There is an eagle in me that wants to soar, and there is a hippopotamus in me that wants to wallow in the mud.
This weekend my husband and I went to an outdoor sports festival. There was music, food and a variety of outdoor sports demos including slacklining.
Yoga on paddle boards
Even super chess
Super Chess: Are you ready??
All that adventure and yet I was beginning to feel the hint of a wallow coming on. Nothing unusual, just a little Monday slipping into my Sunday afternoon.
I ignored it, and we made our way to the Ultimate Air Dog event.
For this event, dogs ran across a ramp and jumped, flying over and into a pool (occasionally being prompted by their favorite chew toy or ball).
And every dog was different. Some were coaxed on by their owner and others had to be held by the collar because they couldn’t wait for it to be their turn. It was a Hippo vs. Eagle moment.
One little dog scampered down the ramp and then came to a complete stop at the edge.
And as the little dog hesitated, there was a collective “Aw.” Because we all know the feeling.

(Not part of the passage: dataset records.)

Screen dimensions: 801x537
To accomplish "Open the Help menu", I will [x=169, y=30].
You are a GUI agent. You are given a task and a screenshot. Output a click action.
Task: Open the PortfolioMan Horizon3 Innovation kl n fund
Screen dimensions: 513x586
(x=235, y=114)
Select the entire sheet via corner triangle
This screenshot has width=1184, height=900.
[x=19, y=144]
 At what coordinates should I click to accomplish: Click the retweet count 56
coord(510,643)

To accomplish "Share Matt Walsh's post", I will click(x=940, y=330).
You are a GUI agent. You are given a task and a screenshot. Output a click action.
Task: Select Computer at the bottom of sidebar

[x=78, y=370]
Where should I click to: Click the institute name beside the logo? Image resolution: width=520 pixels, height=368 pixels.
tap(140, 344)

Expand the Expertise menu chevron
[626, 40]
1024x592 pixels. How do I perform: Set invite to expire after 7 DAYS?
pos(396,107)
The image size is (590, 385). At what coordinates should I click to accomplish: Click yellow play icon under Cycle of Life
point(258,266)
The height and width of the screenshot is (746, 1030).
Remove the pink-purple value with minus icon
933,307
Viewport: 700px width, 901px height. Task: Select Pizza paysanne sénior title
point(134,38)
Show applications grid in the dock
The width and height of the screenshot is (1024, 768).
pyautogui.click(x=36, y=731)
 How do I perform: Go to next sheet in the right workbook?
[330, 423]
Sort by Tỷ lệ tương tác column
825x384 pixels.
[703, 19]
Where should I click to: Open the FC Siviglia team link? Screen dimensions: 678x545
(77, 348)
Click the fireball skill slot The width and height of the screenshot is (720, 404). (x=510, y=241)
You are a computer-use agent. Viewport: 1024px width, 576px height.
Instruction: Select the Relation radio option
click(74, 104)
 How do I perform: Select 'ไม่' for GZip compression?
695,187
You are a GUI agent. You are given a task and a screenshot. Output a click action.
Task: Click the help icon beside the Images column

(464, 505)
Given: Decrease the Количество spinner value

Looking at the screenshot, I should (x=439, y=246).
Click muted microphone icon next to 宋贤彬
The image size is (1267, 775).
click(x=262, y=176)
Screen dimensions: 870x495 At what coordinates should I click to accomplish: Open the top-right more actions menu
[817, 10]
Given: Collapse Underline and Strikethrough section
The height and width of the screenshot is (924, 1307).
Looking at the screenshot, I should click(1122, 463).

In fact it was exactly why I was beginning to feel like I wanted to wallow like the hippo (rather than soar like the eagle). I was thinking about writing a blog post and Tweeting and sharing on Facebook and pinning on Pinterest–and I felt a curious mix of fear and excitement at the thought of moving on from my cozy, family weekend to a week of social media. Again.
Because every week when I think about putting myself out there, I feel like I am dangling off the edge of that ramp, suspended over a dark pool of insecurity.
And it’s usually due to over thinking.
I’m too much of an introvert–this isn’t natural for me. I am far more suited to hours of solitary writing than social media and marketing. This blog topic sucks. Who is going to read this? It takes up too much time–instead I could, oh I don’t know, learn how to juggle or teach myself Swedish. Or I know! Finish knitting that lumpy scarf I started years ago or bedazzle . . . something.
Over thinking creates obstacles, diverts attention.
Better to be present. It’s easier to get to the other side, the place you want to be, when you focus.
Even if you’re not quite ready to jump, you can always lean into the leap.
Then catch some air.
And it’s a relief to be on the other side, to finish something that’s not easy, to take another step, reach another goal. There’s the sense of accomplishment, both in getting it done and pushing thru the hesitation.
It’s even kind of exhilarating.
Even when it doesn’t go so gracefully or my blog topic is well, a little meh. It’s okay.
Flops are a part of life’s menu and I’ve never been a girl to miss out on any of the courses.
– Rosalind Russell
And yes, the hesitation will be back, but:
The best way out is always through.
– Robert Frost
Because something happens every time you leap through to the other side:
You gain strength, courage and confidence by every experience in which you stop to look fear in the face.
– Eleanor Roosevelt
Are you soaring through this week, or is there something causing you to want to wallow?